Dalam konteks pendidikan, khususnya mata pelajaran Proyek IPAS (Ilmu Pengetahuan Alam dan Sosial), kutipan ini menjadi sangat relevan ketika siswa mempelajari interaksi sosial dan dinamika sosial. Melalui pembelajaran berbasis proyek, siswa diajak untuk menyelidiki fenomena sosial nyata di sekitar mereka. Salah satu kelompok siswa di SMK Al Hasra, misalnya, melakukan penelitian tentang diskriminasi di lingkungan sekolah dan masyarakat.
Prasangka dan Diskriminasi: Tantangan Sosial Nyata
Prasangka sering kali menjadi akar dari berbagai bentuk diskriminasi---baik berdasarkan suku, agama, status sosial, maupun penampilan fisik. Dalam hasil penelitian siswa, ditemukan bahwa beberapa teman mereka merasa dikucilkan karena penampilan dan juga warna kulit yang berbeda dari mayoritas.
Temuan ini membuka diskusi kritis di kelas: mengapa hal-hal seperti ini masih terjadi meskipun kita hidup di zaman yang penuh informasi dan pendidikan?

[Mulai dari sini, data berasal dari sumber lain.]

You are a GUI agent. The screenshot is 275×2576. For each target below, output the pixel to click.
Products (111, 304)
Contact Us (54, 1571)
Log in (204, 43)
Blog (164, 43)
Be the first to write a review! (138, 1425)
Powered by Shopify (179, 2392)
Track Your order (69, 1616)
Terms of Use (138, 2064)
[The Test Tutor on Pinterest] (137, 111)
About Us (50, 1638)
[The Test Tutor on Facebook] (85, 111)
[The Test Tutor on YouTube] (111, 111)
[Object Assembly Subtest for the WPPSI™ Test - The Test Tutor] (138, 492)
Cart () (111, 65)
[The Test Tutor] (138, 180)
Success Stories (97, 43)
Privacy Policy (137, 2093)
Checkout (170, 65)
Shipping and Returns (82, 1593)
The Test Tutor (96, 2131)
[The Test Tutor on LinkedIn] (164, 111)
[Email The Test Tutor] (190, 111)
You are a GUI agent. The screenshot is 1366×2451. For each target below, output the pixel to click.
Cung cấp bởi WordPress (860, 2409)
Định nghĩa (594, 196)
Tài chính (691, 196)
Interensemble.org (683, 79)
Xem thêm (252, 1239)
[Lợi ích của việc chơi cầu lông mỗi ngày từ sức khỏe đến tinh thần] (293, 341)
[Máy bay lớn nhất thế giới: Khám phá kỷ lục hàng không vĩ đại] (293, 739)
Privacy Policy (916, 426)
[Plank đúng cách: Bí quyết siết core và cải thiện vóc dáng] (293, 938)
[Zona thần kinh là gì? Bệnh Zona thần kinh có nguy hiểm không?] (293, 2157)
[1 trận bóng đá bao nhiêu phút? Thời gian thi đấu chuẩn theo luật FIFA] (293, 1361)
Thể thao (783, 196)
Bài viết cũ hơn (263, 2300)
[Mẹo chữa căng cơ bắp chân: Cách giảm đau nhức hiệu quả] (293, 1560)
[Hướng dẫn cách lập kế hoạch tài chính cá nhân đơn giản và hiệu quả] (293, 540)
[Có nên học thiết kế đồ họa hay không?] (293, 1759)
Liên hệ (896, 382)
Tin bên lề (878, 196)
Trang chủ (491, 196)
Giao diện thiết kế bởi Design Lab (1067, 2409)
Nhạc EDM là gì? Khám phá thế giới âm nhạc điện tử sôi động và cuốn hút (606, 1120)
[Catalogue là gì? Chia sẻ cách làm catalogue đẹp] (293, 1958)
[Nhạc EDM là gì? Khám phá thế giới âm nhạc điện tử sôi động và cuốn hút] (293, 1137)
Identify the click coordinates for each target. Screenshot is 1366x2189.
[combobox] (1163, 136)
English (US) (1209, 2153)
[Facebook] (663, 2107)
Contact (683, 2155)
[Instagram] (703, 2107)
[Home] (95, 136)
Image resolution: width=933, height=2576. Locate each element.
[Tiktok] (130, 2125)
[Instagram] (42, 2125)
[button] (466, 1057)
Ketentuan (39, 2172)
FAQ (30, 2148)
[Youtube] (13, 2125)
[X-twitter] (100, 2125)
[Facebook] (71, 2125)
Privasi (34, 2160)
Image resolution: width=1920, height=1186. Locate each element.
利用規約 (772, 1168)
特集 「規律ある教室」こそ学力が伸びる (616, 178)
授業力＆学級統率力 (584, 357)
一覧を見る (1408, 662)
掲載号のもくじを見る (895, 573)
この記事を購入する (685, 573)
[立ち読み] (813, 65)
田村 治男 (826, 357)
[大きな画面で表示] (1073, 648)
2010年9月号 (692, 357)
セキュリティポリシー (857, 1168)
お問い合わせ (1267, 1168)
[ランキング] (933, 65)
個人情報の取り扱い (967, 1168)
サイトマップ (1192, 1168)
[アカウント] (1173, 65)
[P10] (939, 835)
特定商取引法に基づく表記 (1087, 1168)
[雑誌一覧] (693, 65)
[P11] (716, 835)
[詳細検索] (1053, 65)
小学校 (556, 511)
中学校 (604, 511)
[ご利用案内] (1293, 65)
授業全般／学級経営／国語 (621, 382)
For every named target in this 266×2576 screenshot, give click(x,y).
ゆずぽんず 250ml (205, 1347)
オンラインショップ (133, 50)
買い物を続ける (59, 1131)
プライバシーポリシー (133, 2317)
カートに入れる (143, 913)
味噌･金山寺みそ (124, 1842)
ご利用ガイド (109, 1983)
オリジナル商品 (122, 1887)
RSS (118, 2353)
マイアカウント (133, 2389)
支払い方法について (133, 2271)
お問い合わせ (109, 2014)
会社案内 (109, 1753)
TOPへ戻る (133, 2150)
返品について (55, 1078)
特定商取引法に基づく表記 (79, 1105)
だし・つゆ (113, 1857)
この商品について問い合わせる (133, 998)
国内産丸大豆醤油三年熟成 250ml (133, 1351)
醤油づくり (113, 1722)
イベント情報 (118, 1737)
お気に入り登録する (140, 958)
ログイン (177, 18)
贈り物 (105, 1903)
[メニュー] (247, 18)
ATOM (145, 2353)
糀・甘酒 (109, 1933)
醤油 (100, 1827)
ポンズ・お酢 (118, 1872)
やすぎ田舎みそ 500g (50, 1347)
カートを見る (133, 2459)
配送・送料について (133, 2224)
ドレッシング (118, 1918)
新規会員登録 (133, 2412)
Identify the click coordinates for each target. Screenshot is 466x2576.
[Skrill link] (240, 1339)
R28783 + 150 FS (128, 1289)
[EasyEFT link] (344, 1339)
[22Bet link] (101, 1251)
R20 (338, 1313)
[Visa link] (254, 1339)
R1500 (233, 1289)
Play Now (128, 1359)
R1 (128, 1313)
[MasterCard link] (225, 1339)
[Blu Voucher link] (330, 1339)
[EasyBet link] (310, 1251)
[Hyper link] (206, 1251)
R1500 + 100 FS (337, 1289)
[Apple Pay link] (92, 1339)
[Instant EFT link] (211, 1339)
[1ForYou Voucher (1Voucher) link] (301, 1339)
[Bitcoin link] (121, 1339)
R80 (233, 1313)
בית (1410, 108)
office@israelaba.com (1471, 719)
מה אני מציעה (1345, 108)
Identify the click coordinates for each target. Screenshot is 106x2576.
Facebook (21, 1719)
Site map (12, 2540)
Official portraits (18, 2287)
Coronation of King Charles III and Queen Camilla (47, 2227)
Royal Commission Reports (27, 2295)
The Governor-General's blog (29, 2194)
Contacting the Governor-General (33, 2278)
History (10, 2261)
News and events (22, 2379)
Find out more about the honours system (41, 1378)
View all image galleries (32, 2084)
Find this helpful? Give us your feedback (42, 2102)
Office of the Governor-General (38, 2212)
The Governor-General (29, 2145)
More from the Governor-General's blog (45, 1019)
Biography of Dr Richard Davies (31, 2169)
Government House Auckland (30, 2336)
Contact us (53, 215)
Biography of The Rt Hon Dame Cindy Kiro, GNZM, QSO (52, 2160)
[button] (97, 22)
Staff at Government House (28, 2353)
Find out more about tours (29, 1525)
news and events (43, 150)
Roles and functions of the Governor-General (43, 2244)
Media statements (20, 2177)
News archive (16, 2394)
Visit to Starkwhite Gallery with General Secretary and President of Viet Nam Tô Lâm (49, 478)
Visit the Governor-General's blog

Perspektif Islam: Melawan Prasangka dengan Taqwa dan Keadilan
Islam memberikan panduan yang sangat jelas dalam memerangi prasangka dan diskriminasi. Allah SWT berfirman dalam Surah Al-Hujurat ayat 13:
"Wahai manusia! Sesungguhnya Kami menciptakan kamu dari seorang laki-laki dan seorang perempuan, kemudian Kami jadikan kamu berbangsa-bangsa dan bersuku-suku agar kamu saling mengenal. Sesungguhnya yang paling mulia di antara kamu di sisi Allah adalah yang paling bertakwa. Sungguh, Allah Maha Mengetahui, Maha Teliti." (QS. Al-Hujurat: 13)
Ayat ini menegaskan bahwa perbedaan adalah fitrah dan kehormatan seseorang bukan ditentukan oleh identitas lahiriahnya, tetapi oleh ketakwaannya. Dalam Islam, tidak ada ruang untuk rasisme, diskriminasi, atau prasangka yang menyesatkan.
Integrasi dalam Pembelajaran Proyek IPAS
Dalam proyek IPAS, siswa tidak hanya diajak untuk mengamati gejala sosial, tetapi juga diminta untuk mengusulkan solusi berdasarkan nilai-nilai keislaman dan ilmiah. Salah satu hasil dari proyek ini adalah kampanye bertajuk "Kenali Sebelum Menilai" yang mengajak siswa untuk lebih banyak berdialog dan memahami latar belakang satu sama lain sebelum membuat penilaian.